December 8, 2005 Thursday 6:30:42 PM
It’s been 25 years since John Lennon was shot. I’m going out with, and, if she wasn’t 1,800 miles away, would be having mind-blowing, earth-shattering, building-crumbling wild nookie with someone who’s lived her entire life in a Lennonless world.
Ya know what that means? I’M OLD!
I was almost 11 years, 7 months old when John was shot. I didn’t really know about him. I mean, yes, I’d heard about The Beatles, and had heard the line-up before, but the only names that stuck in my Star Wars and Lego-obsessed brain (I, of course, have grown since then) were McCartney and Ringo. My middle name is Paul, so...and I like the sound of the name “McCartney.” And of course Ringo Starr is such a showbizzy name it sticks in your head. The names John Lennon and George Harrison are pretty average sounding. And the last time John released a new album I was 5. At 5 my mind was on Batman and Gilligan’s Island reruns and kindergarten. I didn’t start paying attention to music until around 1979.
So, yeah, the first time I noticed John Lennon was on December 8, 1980. Kinda bites, don’t it? (Would you like a bites donut?)
I remember EVERY SINGLE RADIO STATION, ALLLLLLLLLLLLLLLL of them, played nothing but Beatles and Lennon songs. All the different formats were scrapped and it was nothing but songs recorded by Lennon the next few days 24/7. Country, Classical, even the Muzak stations were playing Lennon.
I’ve been an insomniac since I was 9, and even at 11 I had quite the imagination. Insomnia kicked in at around 1 or 2 AM. Terrified of waking up in a silent room back then, because, of course, any noise is a giant, purple, single-horned snorklewacker looking for a pasty-white kid to eat, I turned on my radio. (Ok, at 11 I knew there weren’t monsters, or ghosts looking to git me, but sounds set off the imagination which scared the crap out of me. Ya know, the scary movie in my mind. Oh, and I used to sleep with my bedroom light on, too.) “I Wanna Hold Your Hand” was playing.
At the time my favorite station was 1310 KRUX. Listening to an AM radio station at 3:00 in the morning did NOT help my imagination any. First of all, my brain is thinking, “I’m hearing a dead-man singing.” Then there’s all the interference AM radio gets in the dead of night. And all that interference is other Beatle/Lennon songs, overlapping distant DJs talking about Lennon, and reporting the story. Actually, I’m getting a little creeped out thinking of it now. And there wasn’t anything I could do about it. I didn’t have a TV or stereo in my room, so I couldn’t go to another source of distraction from the boogums. And I couldn’t run to another radio station to get away from this singing voice that came from a body lying in a New York morgue right now. FM would have less interference, but he would still be there.
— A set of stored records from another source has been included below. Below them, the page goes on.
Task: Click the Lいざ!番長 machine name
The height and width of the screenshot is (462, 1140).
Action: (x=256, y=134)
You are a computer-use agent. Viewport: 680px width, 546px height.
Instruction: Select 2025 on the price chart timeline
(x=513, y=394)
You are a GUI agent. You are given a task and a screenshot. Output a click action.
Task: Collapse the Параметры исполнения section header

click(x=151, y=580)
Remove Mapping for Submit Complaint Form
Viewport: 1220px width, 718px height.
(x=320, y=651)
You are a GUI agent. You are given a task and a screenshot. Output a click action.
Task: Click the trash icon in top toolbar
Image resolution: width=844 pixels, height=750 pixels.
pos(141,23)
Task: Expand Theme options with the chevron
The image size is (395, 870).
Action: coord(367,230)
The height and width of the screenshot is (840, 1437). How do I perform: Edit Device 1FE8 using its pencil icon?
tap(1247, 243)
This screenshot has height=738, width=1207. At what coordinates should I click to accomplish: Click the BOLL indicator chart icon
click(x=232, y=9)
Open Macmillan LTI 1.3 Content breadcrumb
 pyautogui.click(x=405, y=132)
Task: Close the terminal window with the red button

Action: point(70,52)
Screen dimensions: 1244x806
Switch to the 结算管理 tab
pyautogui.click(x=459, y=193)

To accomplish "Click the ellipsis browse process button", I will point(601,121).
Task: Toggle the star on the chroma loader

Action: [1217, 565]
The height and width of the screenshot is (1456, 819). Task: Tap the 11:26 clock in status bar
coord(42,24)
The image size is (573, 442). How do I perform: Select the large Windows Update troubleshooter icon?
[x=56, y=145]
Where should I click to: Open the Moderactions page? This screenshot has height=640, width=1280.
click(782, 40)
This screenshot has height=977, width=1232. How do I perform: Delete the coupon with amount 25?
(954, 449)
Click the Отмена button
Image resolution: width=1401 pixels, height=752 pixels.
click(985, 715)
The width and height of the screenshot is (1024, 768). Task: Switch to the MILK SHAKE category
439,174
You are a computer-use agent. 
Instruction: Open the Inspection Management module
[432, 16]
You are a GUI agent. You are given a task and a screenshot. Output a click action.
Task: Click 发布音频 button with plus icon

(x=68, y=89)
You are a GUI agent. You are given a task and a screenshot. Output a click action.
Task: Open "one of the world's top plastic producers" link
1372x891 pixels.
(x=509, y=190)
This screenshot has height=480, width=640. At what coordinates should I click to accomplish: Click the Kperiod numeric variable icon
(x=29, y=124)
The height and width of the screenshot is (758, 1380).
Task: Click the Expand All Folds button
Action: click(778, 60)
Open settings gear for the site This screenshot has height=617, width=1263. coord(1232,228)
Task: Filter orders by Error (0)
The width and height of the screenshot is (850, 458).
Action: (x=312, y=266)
And turning off the radio and laying in silence would just increase the spooky imagination.

Weird...25 years later (and less creeped out by night noises and AM interference) the only thing I can still ever ask is “Why?” That’s quite a ripple-effect on time. I even got over Brandmeier's abrupt departure many years ago. The power of The Beatles, and brilliant musical talent, I guess.
Like to hear how his music would’ve progressed in the ‘80s, and ‘90s. I liked the ‘90s Beatles reunion plenty, but I know it would’ve happened much sooner, felt more complete, and been better with a living John Lennon. Well, there’s still complete Monkees reunions, I guess. And God, I’d love to hear him take on this Bush administration.

I got a witty quip at the ready for everything. But for this I can never bring up the wit. Too sacrilege to even me, who can find something silly to say about anything. On this, there can be no joking! (I say sounding like Poppy from Seinfeld.)

In 1984 Cait happened to notice a few lines in Lennon’s 1974 “#9 Dream” that seem eeeeerrrreeeeeely prophetic after December 8, 1980:
It seemed so real to me
Took a walk down the street
I thought I could hear
Somebody call out my name
Two spirits dancing so strange
I thought I could feel
Music touching my soul, something warm, sudden cold
The spirit dance was unfolding





















December 8 marks another milestone. Five months of unemployment! Hooray for the thriving Bush economy! (I have had offers, but they were way the hell out in Scottsdale and Tempe or downtown Phoenix. The bus is useless that far, and I don’t have a car or someone to pester for a ride everyday. AND they did not pay well-enough to keep me from living with my parents. Once again...HOORAY FOR THIS THRIVING BUSH ECONOMY!!!!)

Oh, and, DUHHHH!!!! Bloom County made it's syndicated debut on December 8, 1980. One genius leaves as another comes in.